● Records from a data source

== Segment start ==

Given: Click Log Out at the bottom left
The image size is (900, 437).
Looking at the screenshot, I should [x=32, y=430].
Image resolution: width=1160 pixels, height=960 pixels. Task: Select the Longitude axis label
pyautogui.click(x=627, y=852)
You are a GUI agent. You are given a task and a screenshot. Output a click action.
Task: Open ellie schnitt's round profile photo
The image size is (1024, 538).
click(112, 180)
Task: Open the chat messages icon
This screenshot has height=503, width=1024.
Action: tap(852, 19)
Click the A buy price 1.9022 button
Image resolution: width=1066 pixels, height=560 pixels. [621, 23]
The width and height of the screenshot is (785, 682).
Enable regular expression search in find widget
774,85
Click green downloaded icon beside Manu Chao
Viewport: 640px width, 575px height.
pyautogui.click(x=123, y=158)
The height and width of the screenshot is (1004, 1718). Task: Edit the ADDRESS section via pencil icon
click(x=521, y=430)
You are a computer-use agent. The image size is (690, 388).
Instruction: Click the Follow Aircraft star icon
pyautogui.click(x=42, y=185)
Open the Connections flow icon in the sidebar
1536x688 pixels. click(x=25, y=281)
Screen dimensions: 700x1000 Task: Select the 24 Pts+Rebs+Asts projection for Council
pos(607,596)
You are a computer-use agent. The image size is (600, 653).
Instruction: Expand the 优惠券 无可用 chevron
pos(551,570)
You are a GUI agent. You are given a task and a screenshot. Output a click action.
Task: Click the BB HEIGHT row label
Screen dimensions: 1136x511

== Segment end ==

● Exercise objective
Which lines run from the one containing "Instruction: Click the" to the end of the entries above? Quote exactly those, and only those.

● Result of this task
Instruction: Click the Follow Aircraft star icon
pyautogui.click(x=42, y=185)
Open the Connections flow icon in the sidebar
1536x688 pixels. click(x=25, y=281)
Screen dimensions: 700x1000 Task: Select the 24 Pts+Rebs+Asts projection for Council
pos(607,596)
You are a computer-use agent. The image size is (600, 653).
Instruction: Expand the 优惠券 无可用 chevron
pos(551,570)
You are a GUI agent. You are given a task and a screenshot. Output a click action.
Task: Click the BB HEIGHT row label
Screen dimensions: 1136x511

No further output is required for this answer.